What Option B Actually Means
If your faith came from God, then everything changes. You did not find God — He found you. You did not open your heart — He opened it. You did not choose Him — He chose you before the foundation of the world. Your salvation rests not on the quality of your decision but on the quality of His. And His decisions are eternal, immutable, and backed by omnipotence.
This means you cannot take credit for your faith — because you didn't produce it. This means you cannot lose your salvation — because you didn't start it. This means the golden chain of Romans 8:29-30 is truly unbreakable — foreknown, predestined, called, justified, glorified — because every link was forged by God, not by you.
And this means — here is the part that takes your breath away — that the God of the universe chose you before you were broken, loved you before you existed, and gave you the very faith by which you believe in Him. You are not the hero of your salvation story. He is. From first to last.
"It has been granted to you on behalf of Christ not only to believe in him, but also to suffer for his sake."
PHILIPPIANS 1:29
Granted. Your believing has been granted to you. It is a gift. Given. Bestowed. Not manufactured. Not earned. Not activated. Given.
The Question Behind the Question
Here is why this one question changes everything: it is not actually about theology. It is about you. It is about whether, at the deepest level of your soul, you are trusting in God or trusting in yourself.
If your faith came from you, then your salvation is ultimately a joint venture — God did His part, you did yours. And a joint venture means shared credit. It means your eternal destiny rests, at least partially, on the reliability of you. And you know — you know better than anyone — how reliable you are.

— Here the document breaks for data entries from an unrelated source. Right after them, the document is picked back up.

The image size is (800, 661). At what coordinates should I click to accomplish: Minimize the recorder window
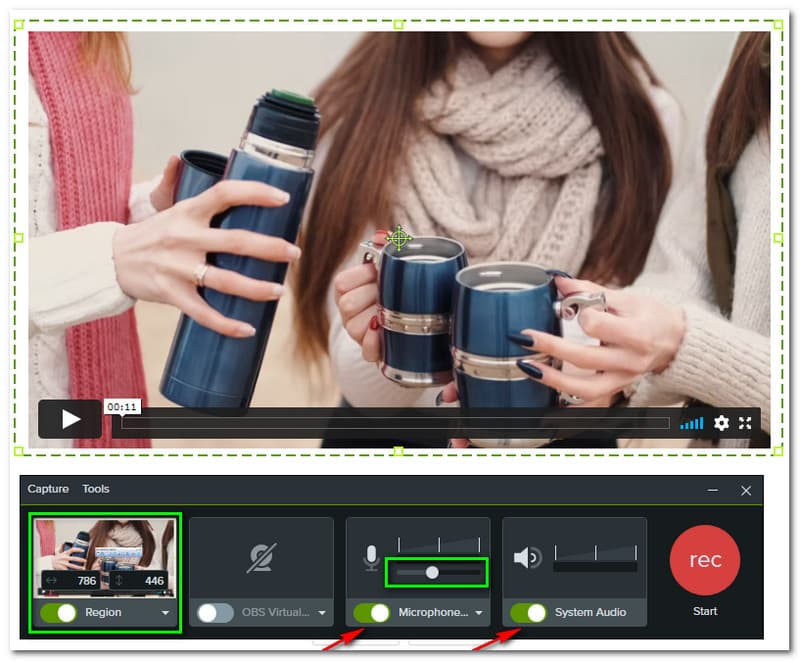pos(713,490)
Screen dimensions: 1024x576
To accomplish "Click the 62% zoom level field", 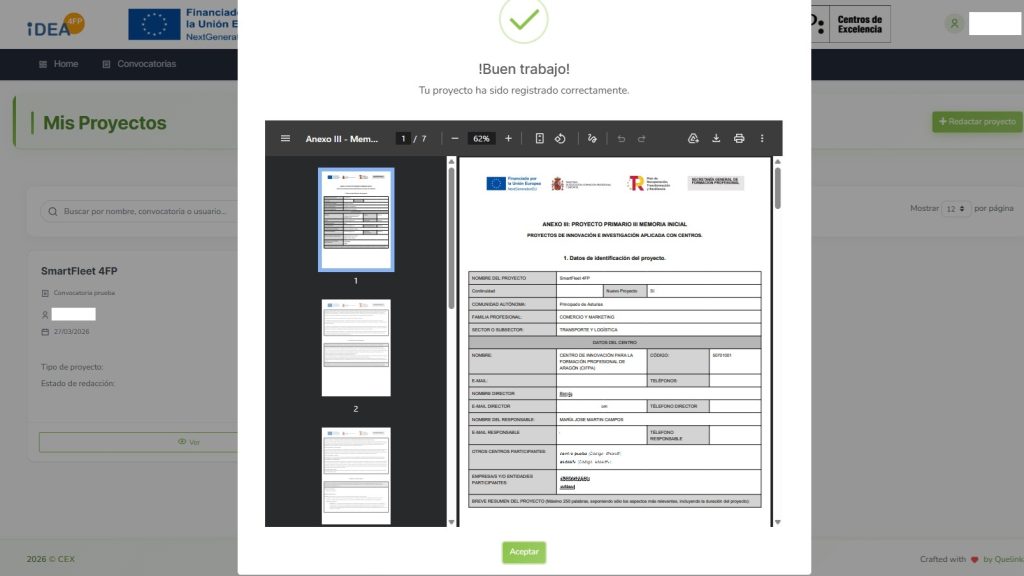I will [x=481, y=138].
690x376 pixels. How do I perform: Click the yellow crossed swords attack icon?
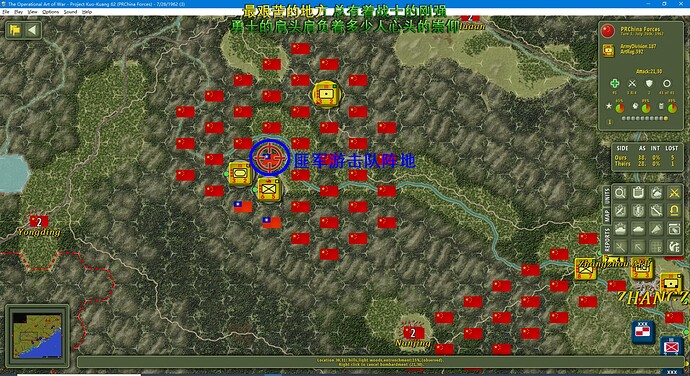click(x=674, y=193)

If your faith came from God, then your salvation is a rescue operation — entirely His work, from start to finish. And a rescue means the rescued person contributes nothing but their need. The lifeguard does not ask the drowning man to swim halfway. The surgeon does not ask the patient to hold the scalpel. God does not ask the spiritually dead to generate their own life.
Your prayers already know the answer. When you pray for someone's salvation, you do not pray, "Lord, I hope they make the right decision." You pray, "Lord, open their heart. Save them. Draw them to Yourself." Your prayers confess what your theology may still deny: that salvation is God's work from beginning to end.

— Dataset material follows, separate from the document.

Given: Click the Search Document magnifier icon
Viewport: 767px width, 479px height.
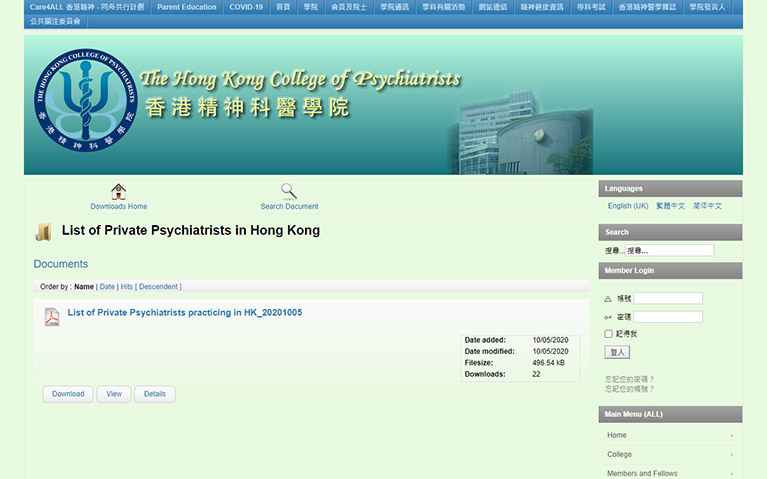Looking at the screenshot, I should click(289, 191).
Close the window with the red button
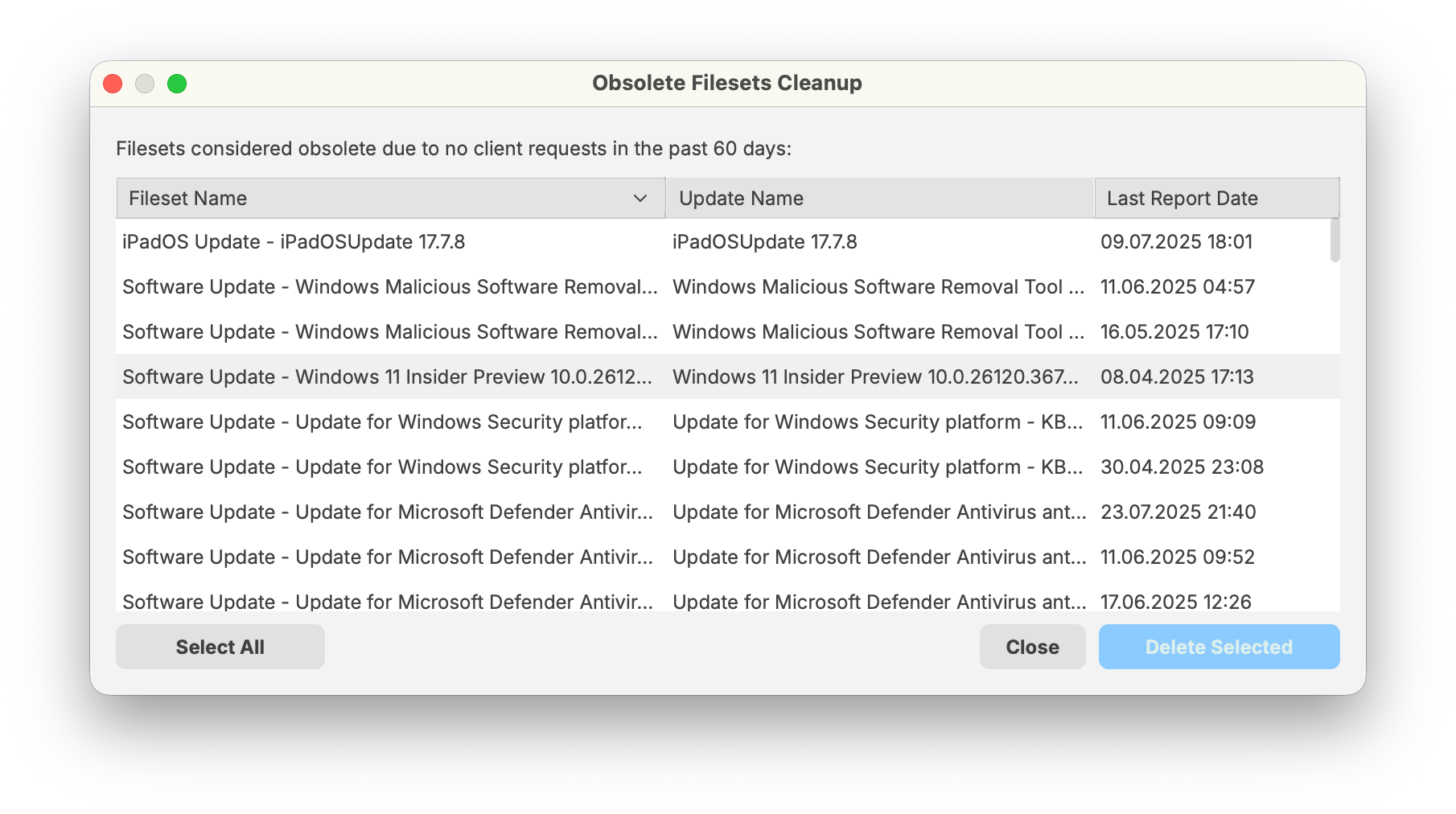 113,84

Your language already knows the answer. "God found me." "He opened my eyes." "Grace hunted me down." Every verb you use to describe your conversion makes God the subject and you the object. Your testimony has been confessing sovereign grace all along.
Your worship already knows the answer. "Amazing grace, how sweet the sound, that saved a wretch like me." Not "that offered to save." Not "that made salvation possible, pending my acceptance." Saved. Grace did it. You sang the truth before you knew it was the truth.
One Question. Two Roads.
If your faith came from you, you have reason to boast — and Ephesians 2:9 says you don't.
If your faith came from God, you have reason for the deepest, most unshakeable joy in the universe — because your salvation depends not on you but on the One who never fails.
One question. Answered honestly, it changes everything.
Where did your faith come from?
Sit with this: Don't rush to an answer. Don't reach for a theological label. Just sit with the question. Where did your faith come from? Trace it back. Past the sermon you heard. Past the friend who shared the gospel. Past the moment you prayed. Go all the way back to the thing inside you that believed. Where did that come from? If the honest answer is "I don't know — it was just there" — then you've already answered. Gifts arrive without you producing them. That's what makes them gifts.